[Items from a dataset]

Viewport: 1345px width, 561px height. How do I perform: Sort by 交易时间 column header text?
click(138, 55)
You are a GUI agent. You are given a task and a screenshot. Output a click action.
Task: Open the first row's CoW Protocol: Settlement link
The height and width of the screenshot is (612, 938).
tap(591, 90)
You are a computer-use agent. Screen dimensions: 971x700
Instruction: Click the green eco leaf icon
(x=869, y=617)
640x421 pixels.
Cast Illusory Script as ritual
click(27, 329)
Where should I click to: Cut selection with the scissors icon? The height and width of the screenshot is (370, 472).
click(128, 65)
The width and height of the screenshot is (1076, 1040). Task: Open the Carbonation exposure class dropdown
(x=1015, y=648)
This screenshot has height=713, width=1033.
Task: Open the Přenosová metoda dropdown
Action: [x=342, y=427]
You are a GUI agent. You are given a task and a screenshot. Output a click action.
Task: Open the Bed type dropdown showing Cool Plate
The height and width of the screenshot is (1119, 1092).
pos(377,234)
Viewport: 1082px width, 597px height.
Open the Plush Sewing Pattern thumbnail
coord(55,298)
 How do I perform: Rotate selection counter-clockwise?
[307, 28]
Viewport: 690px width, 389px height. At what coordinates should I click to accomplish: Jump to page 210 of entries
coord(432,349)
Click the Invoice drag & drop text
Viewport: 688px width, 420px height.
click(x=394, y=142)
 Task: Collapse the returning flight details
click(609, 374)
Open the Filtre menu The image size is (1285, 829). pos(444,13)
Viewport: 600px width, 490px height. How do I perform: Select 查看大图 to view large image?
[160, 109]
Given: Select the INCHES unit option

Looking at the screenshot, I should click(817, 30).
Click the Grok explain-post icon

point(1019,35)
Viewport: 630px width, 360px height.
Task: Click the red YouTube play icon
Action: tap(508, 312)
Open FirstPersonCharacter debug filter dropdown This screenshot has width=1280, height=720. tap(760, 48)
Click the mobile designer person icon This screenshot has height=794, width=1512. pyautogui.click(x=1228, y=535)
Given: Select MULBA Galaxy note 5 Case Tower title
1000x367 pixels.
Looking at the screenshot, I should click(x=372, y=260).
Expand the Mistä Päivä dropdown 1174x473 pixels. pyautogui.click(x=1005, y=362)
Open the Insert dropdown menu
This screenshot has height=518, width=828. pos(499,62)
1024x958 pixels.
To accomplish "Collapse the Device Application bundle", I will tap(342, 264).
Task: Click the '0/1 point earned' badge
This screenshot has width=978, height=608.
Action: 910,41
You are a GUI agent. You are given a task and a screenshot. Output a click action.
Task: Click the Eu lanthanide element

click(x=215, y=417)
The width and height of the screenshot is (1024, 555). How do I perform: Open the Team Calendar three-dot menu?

# Aim of the task
Could you copy exactly the lines from the one containing "Task: Click the Eu lanthanide element" through the end of the records above, and nothing more?

# Answer section
Task: Click the Eu lanthanide element

click(x=215, y=417)
The width and height of the screenshot is (1024, 555). How do I perform: Open the Team Calendar three-dot menu?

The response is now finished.